On Monday night, Sony (NYSE:SNE) held a major event to show off its new PlayStation 4 game console before the E3 gaming conference officially kicked off on Tuesday. It's clear from the event that Sony is going for the jugular in its battle with console rivals Nintendo and Microsoft (NASDAQ:MSFT).
Nintendo has already been struggling with poor sales of its new Wii U console, which was released last fall, and Microsoft is facing a backlash from fans over its use of digital rights management technology. With its announcement on Monday, Sony undercut the Xbox One's price by $100 while emphasizing that the PS4 will not incorporate new DRM restrictions. With these two moves, Sony has positioned itself to become the clear winner in this generation of video game consoles. Meanwhile, Microsoft finds itself on the defensive, as it needs to justify both draconian DRM restrictions and a high price tag.
Battle of the consoles
Last month, after Microsoft revealed the Xbox One -- the successor to its highly successful Xbox 360 game console -- many gamers were outraged by the implementation of digital rights management for the new console. While very few details were given, it was clear that users would not be able to freely trade or resell used games.
As the uproar about Xbox One's DRM policies grew, Sony was suspiciously quiet. The company had revealed its PlayStation 4 console back in February, but had provided even fewer details than Microsoft. This led many to believe that PS4 would also incorporate DRM, causing fans to launch a social media campaign encouraging Sony not to do so.
Last week, Microsoft finally clarified its DRM policy for Xbox One. Xbox One consoles will need to connect to the Internet at least once a day for games to work, and users will be able to trade in or lend out games only if the publisher consents. While Microsoft will apparently allow trade-ins for its first-party games, other developers could potentially choose to disallow any sort of used market for their games. As one commenter put it, the DRM policies are "just as bad as we expected."
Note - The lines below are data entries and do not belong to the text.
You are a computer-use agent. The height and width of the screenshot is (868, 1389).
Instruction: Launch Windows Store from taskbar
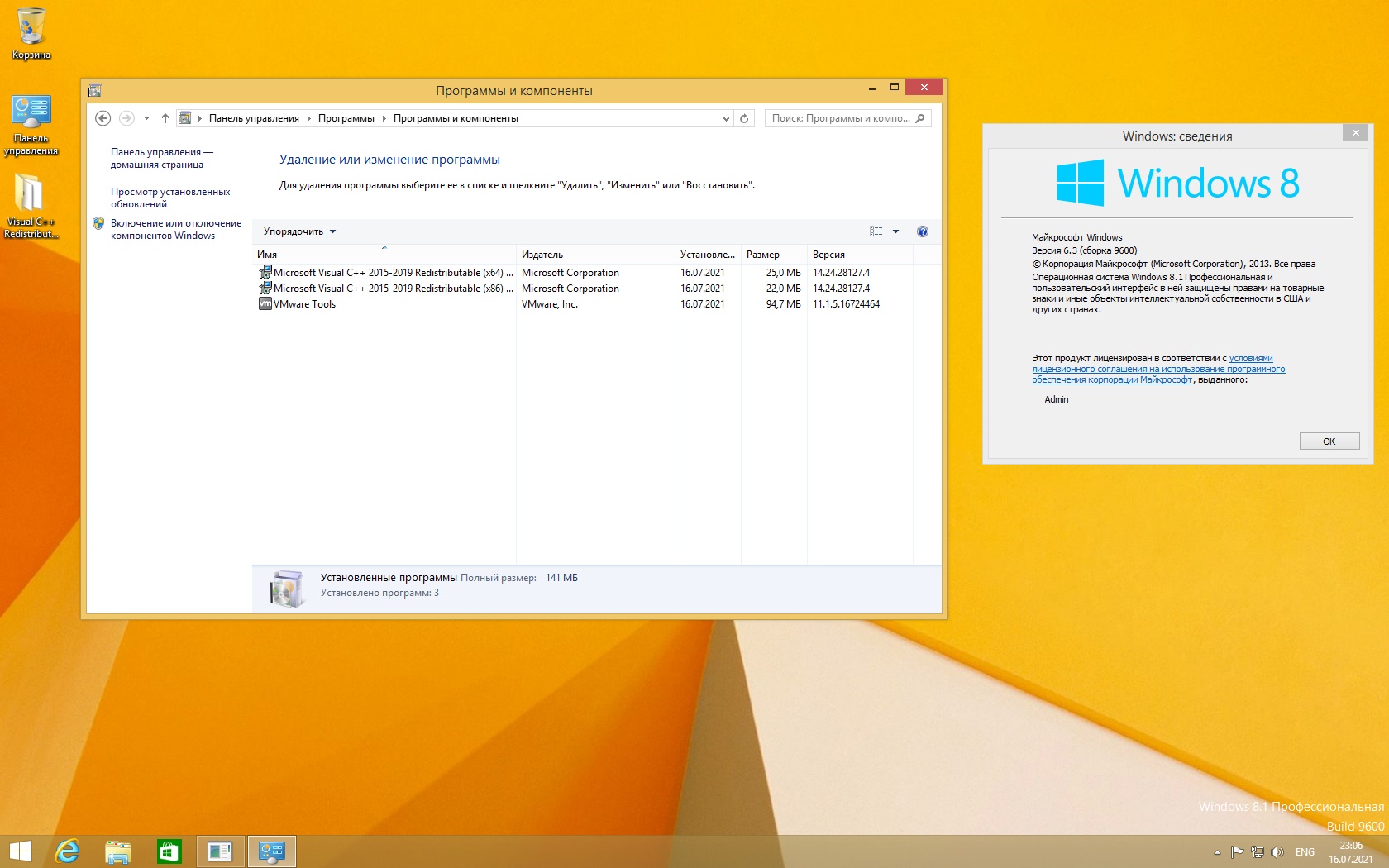click(x=169, y=851)
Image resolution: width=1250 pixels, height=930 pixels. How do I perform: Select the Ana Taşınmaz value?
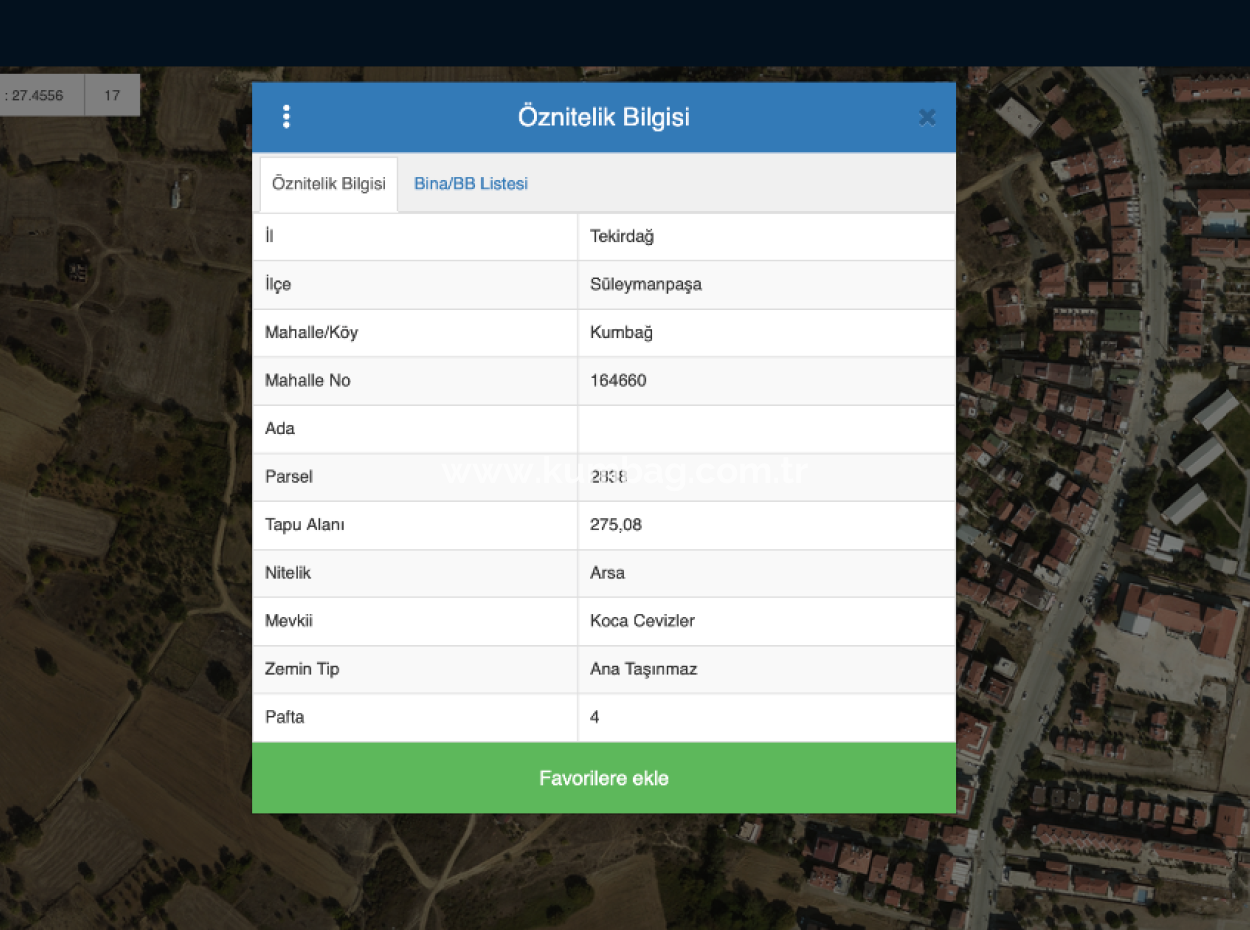(x=643, y=669)
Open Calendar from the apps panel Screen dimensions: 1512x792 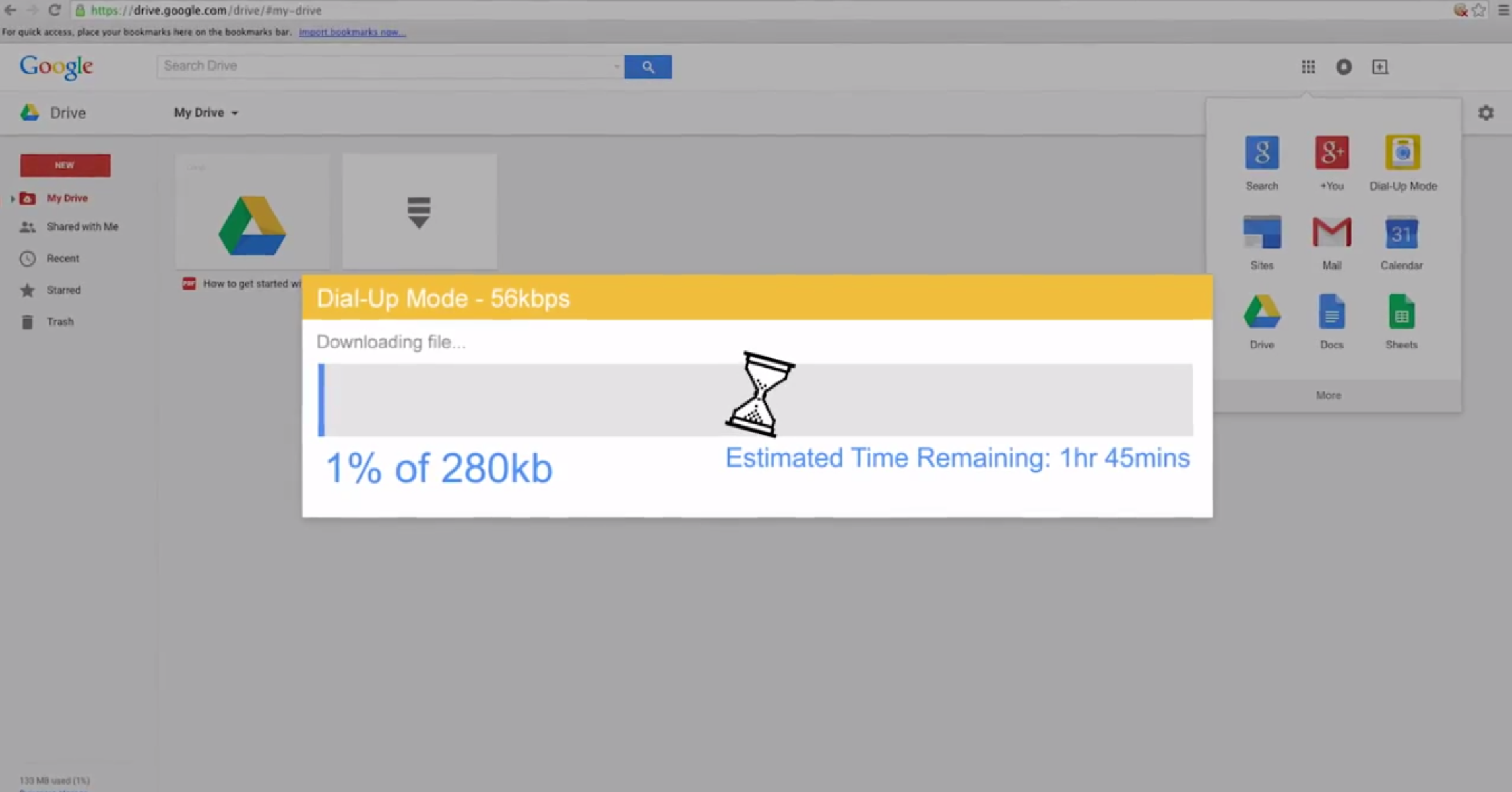pos(1401,232)
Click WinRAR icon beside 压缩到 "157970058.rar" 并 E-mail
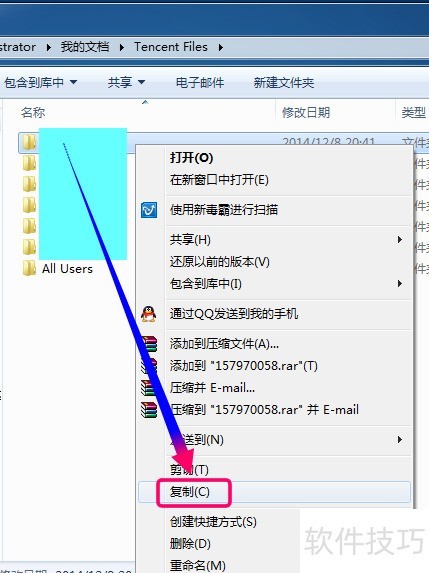Screen dimensions: 429x573 [x=149, y=410]
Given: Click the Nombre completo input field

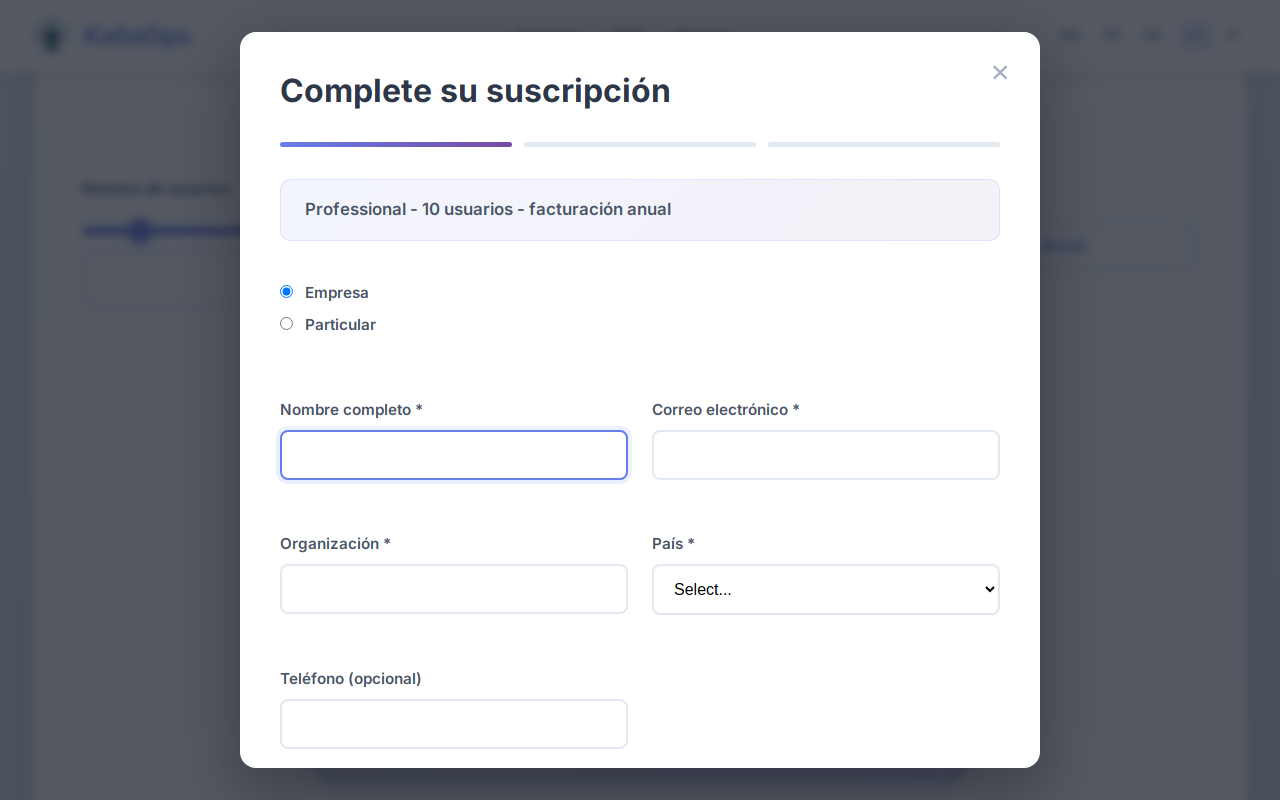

The new DRM policy could also be bad for GameStop's (NYSE:GME) business model, which relies heavily on trade-ins; used games offer high resale margins and also put cash in the hands of customers to buy more games at GameStop. However, the impact on Xbox One sales was clearly going to depend on whether Sony adopted the same restrictions. If Xbox One and PS4 had similar DRM policies, plenty of gamers would have given in and accepted the restrictions. For GameStop, not all is lost... yet.
PS4 to the rescue
That's where Sony comes back into the equation. As it turns out, Sony never intended to use DRM but decided not to rebut last month's rumors in order to build suspense. This allowed it to deliver a potential knockout punch with its "no DRM" announcement on Monday. Sony made sure to take a swipe at Microsoft's confusing DRM policy whenever possible in order to build loyalty to the PlayStation platform. This included a big slide emphasizing user freedom. PS4 users who buy a game will have four options: "trade in games at retail, sell it to another person, lend it to a friend, or keep it forever."
Moreover, both Microsoft and Sony came out with starting prices this week. While Microsoft announced a surprisingly high price of $499 for the Xbox One, Sony is starting PS4 pricing at $399 (pricing outside the U.S. is similar). With this move, Sony solidified PS4's position as the console to beat for this generation. Wii U sales have been disappointing so far, and Sony has now undercut Microsoft on price while providing significantly more customer friendly policies (the PS4 device specs are also slightly higher than Xbox One's). For most hardcore gamers -- but also for many casual users -- PS4 looks like the obvious choice right now.
Sony's double announcement -- that PS4 would not incorporate DRM and would be priced $100 below the Xbox One -- has crippled Xbox One's momentum. While Xbox is not a major contributor to Microsoft's profitability, the company has been hoping to use it as a platform to win the "battle of the living room." However, the Xbox One's new TV-oriented features will not matter much if most people buy a PS4 instead!
For Microsoft, this is just another blow to a company that has probably seen its best days. Xbox has been one of the few bright spots for the company, as Bing has never become a money-maker like Google's search engine, and the Windows platform has been undercut by the mobile revolution. Unfortunately, it looks like Xbox may not provide the growth that Microsoft investors are hoping for, either.